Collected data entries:
★ ★ ★
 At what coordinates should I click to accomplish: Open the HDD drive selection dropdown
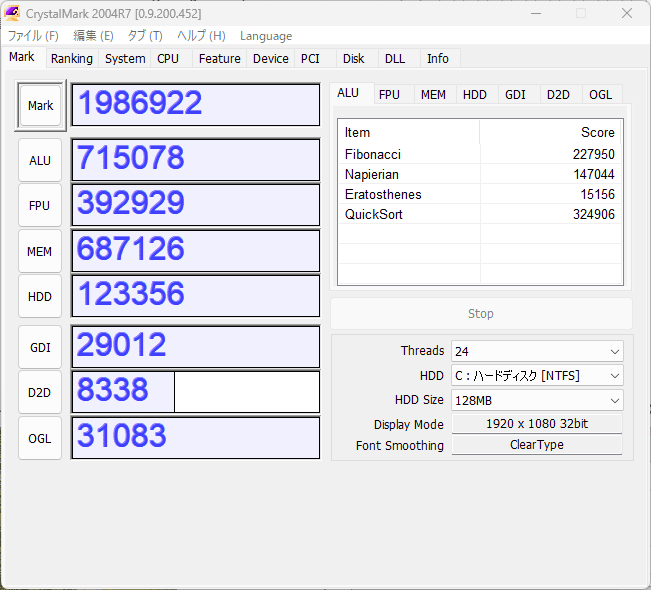[536, 376]
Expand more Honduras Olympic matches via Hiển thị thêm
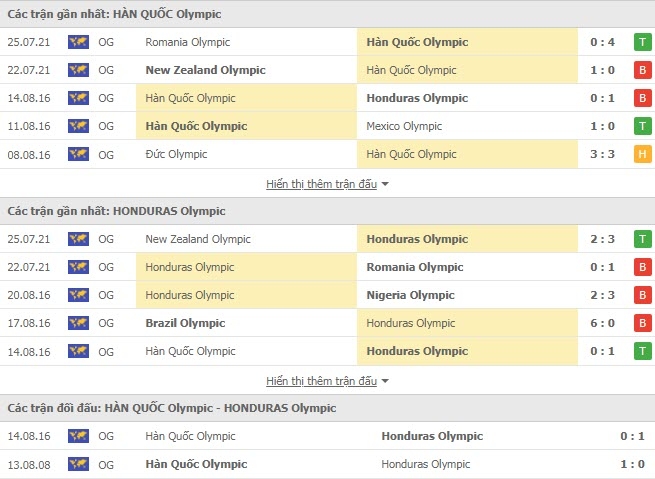This screenshot has height=479, width=655. [x=321, y=381]

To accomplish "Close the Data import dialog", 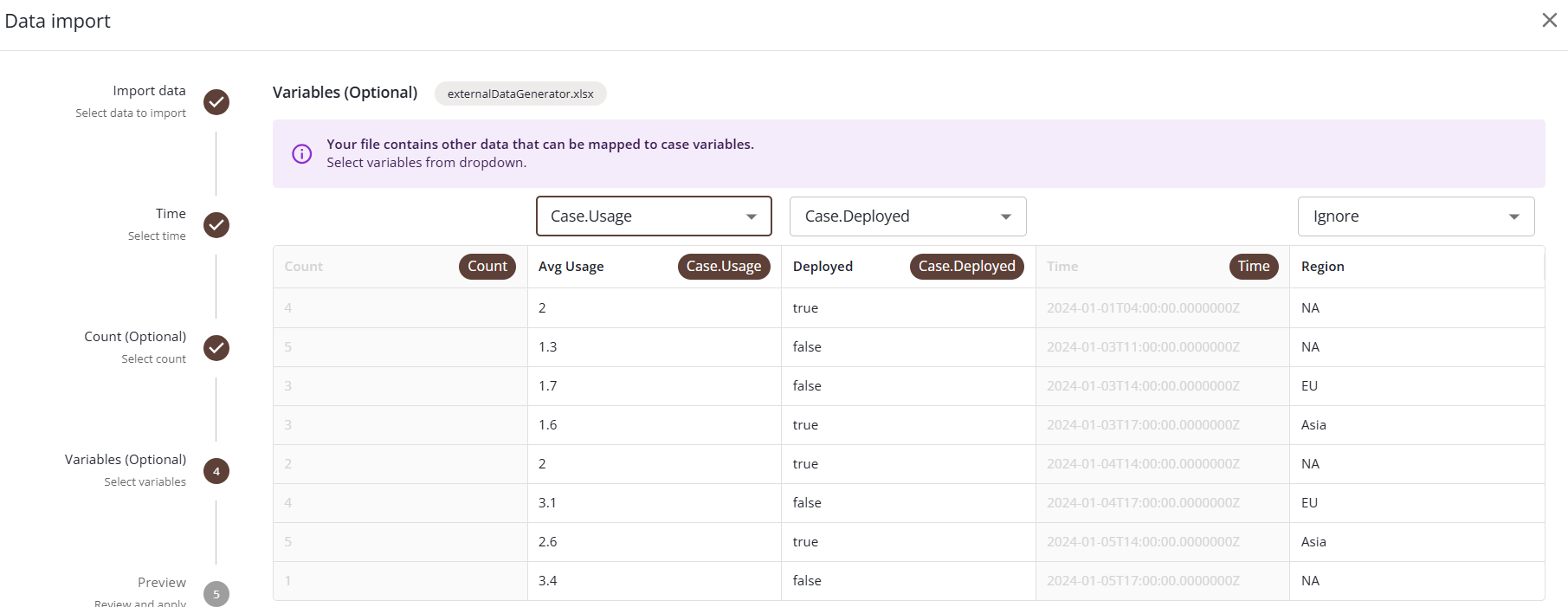I will click(1549, 20).
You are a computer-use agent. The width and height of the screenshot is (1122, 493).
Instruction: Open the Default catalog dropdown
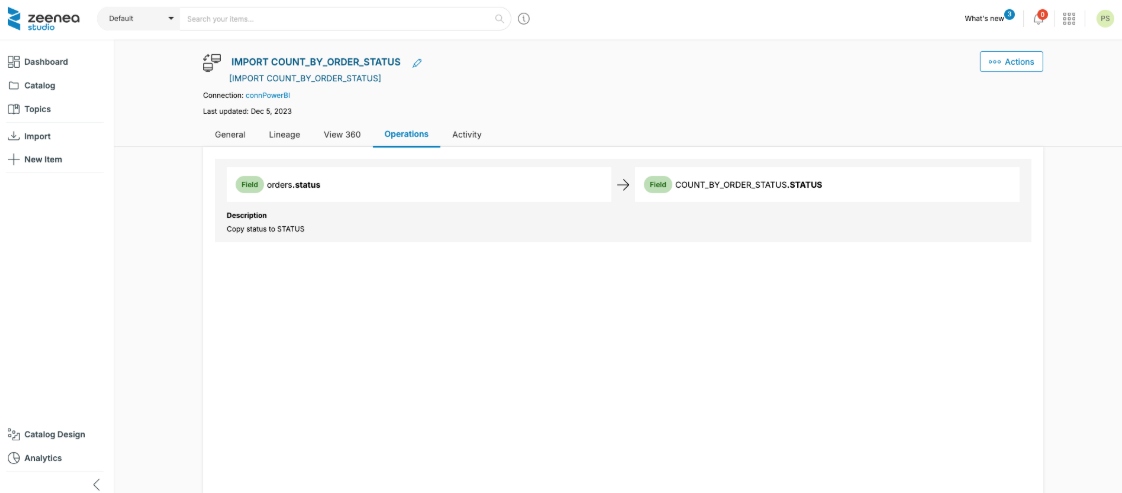pyautogui.click(x=139, y=19)
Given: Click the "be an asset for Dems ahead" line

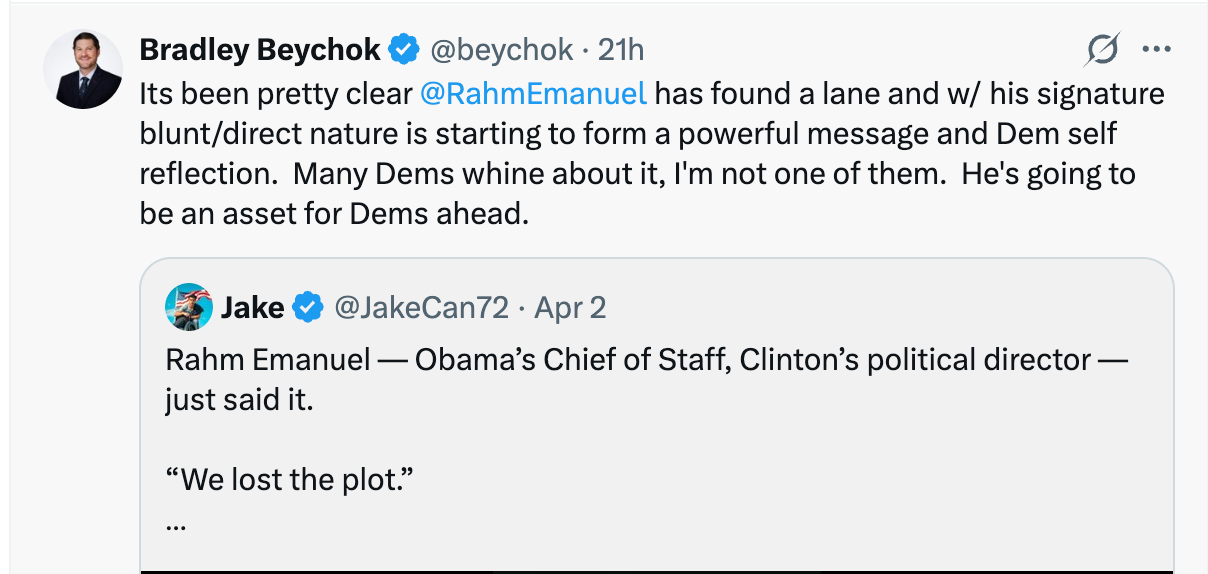Looking at the screenshot, I should [334, 213].
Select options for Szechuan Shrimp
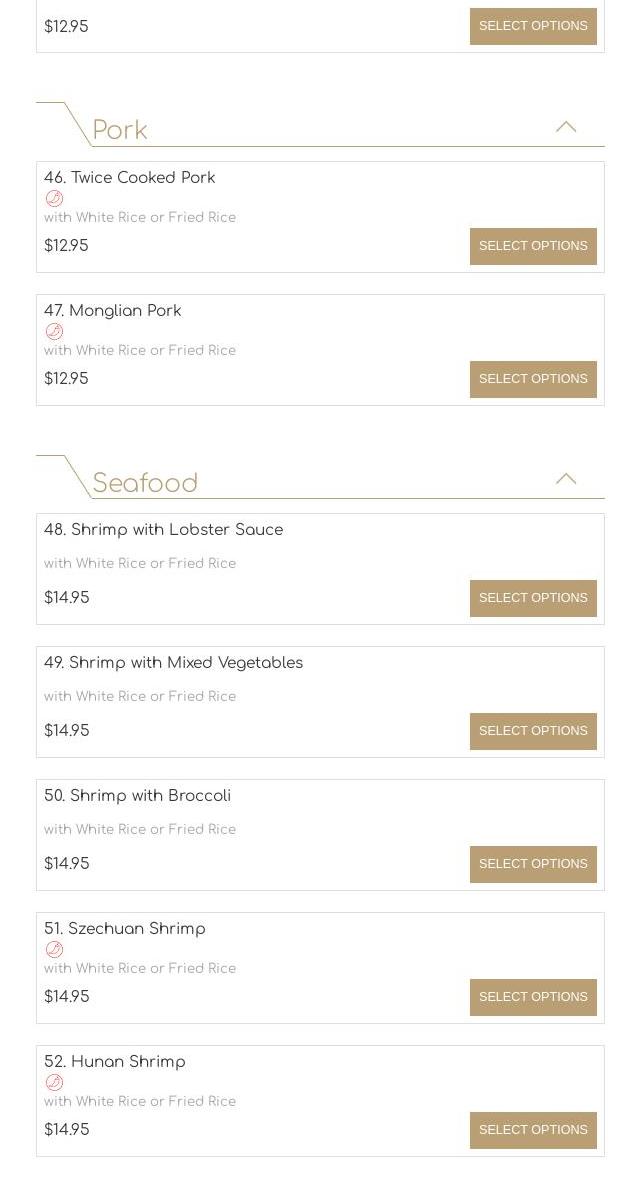635x1183 pixels. pyautogui.click(x=533, y=997)
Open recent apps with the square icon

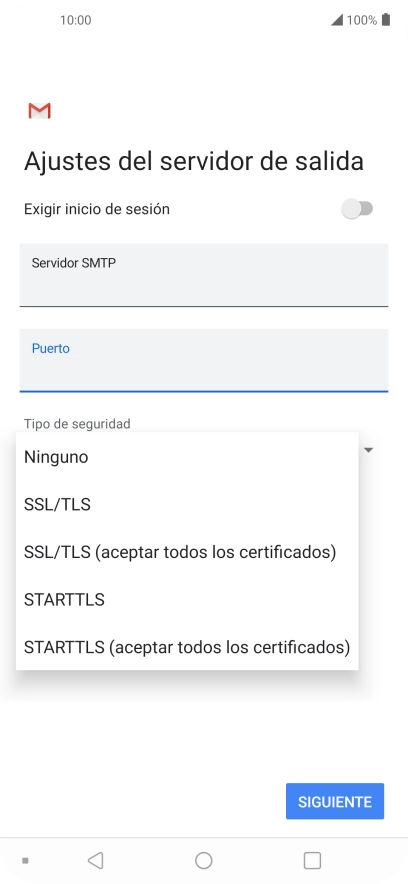(312, 860)
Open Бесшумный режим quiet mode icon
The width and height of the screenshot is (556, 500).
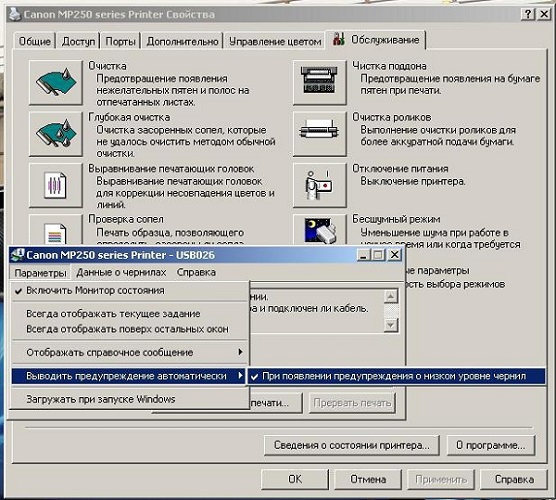tap(319, 230)
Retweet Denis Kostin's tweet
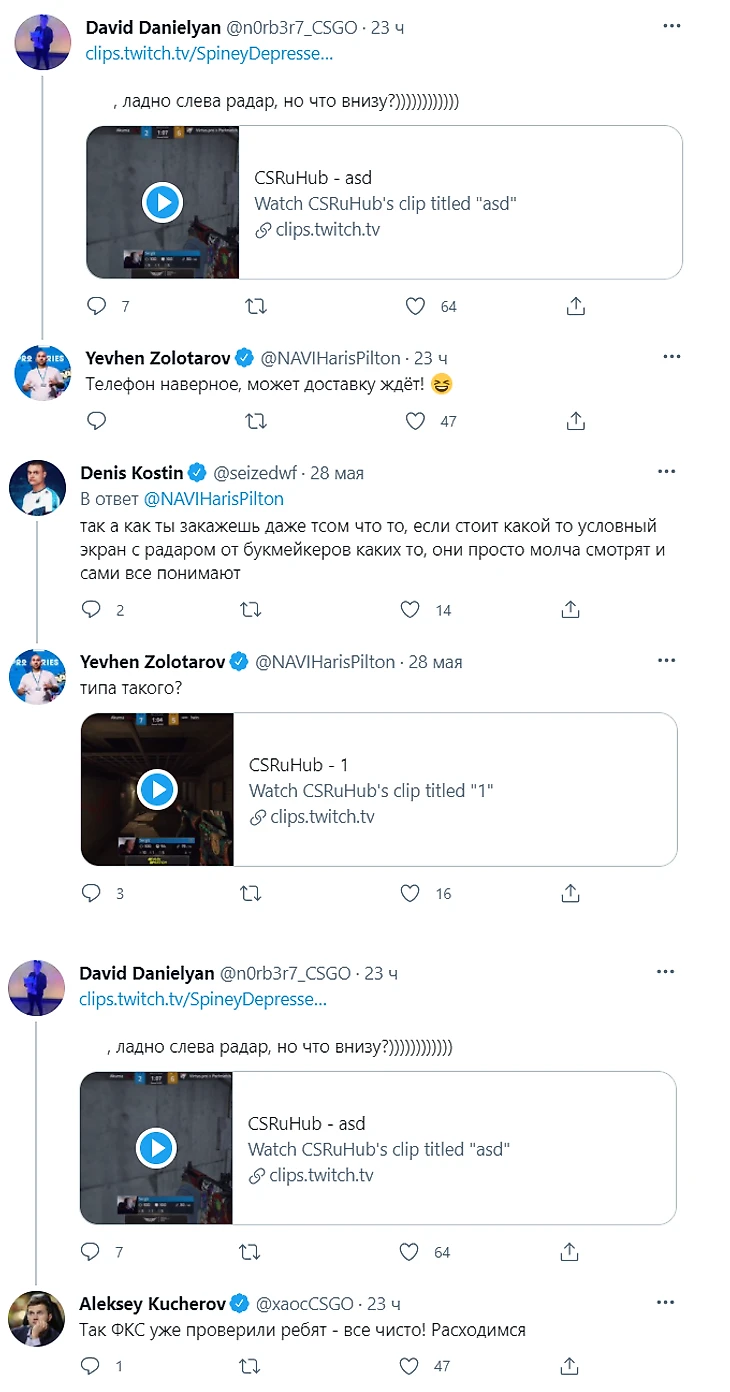The height and width of the screenshot is (1392, 730). pos(251,609)
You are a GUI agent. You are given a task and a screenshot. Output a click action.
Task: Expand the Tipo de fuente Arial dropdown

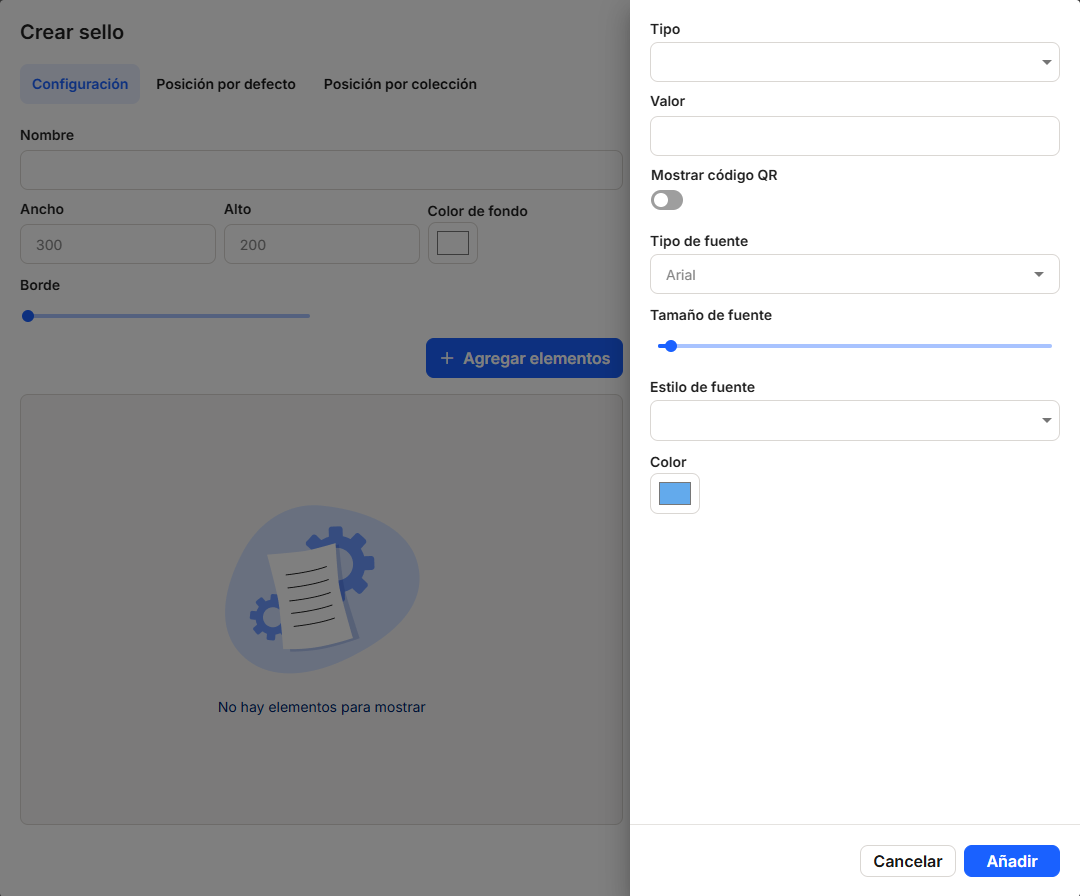(854, 274)
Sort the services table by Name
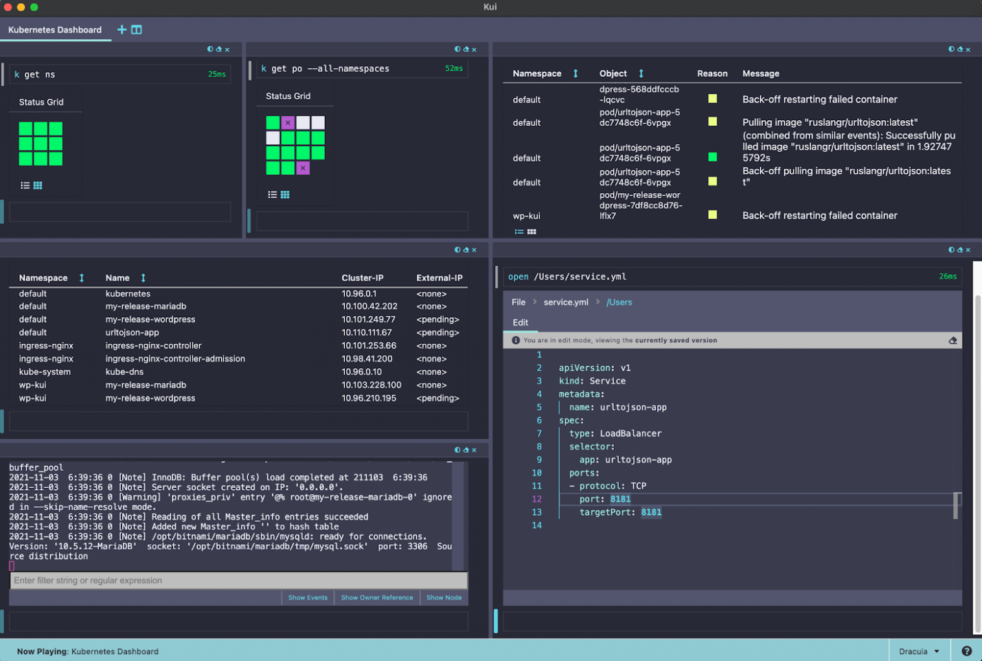This screenshot has height=661, width=982. (x=142, y=277)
★ ★ ★
* **WHAT TO PRODUCE**
Given the word "agent", show every line of the records that contains it.

* **ANSWER BOX**
You are a computer-use agent. The width and height of the screenshot is (1122, 493).
You are a GUI agent. You are given a task and a screenshot. Output a click action.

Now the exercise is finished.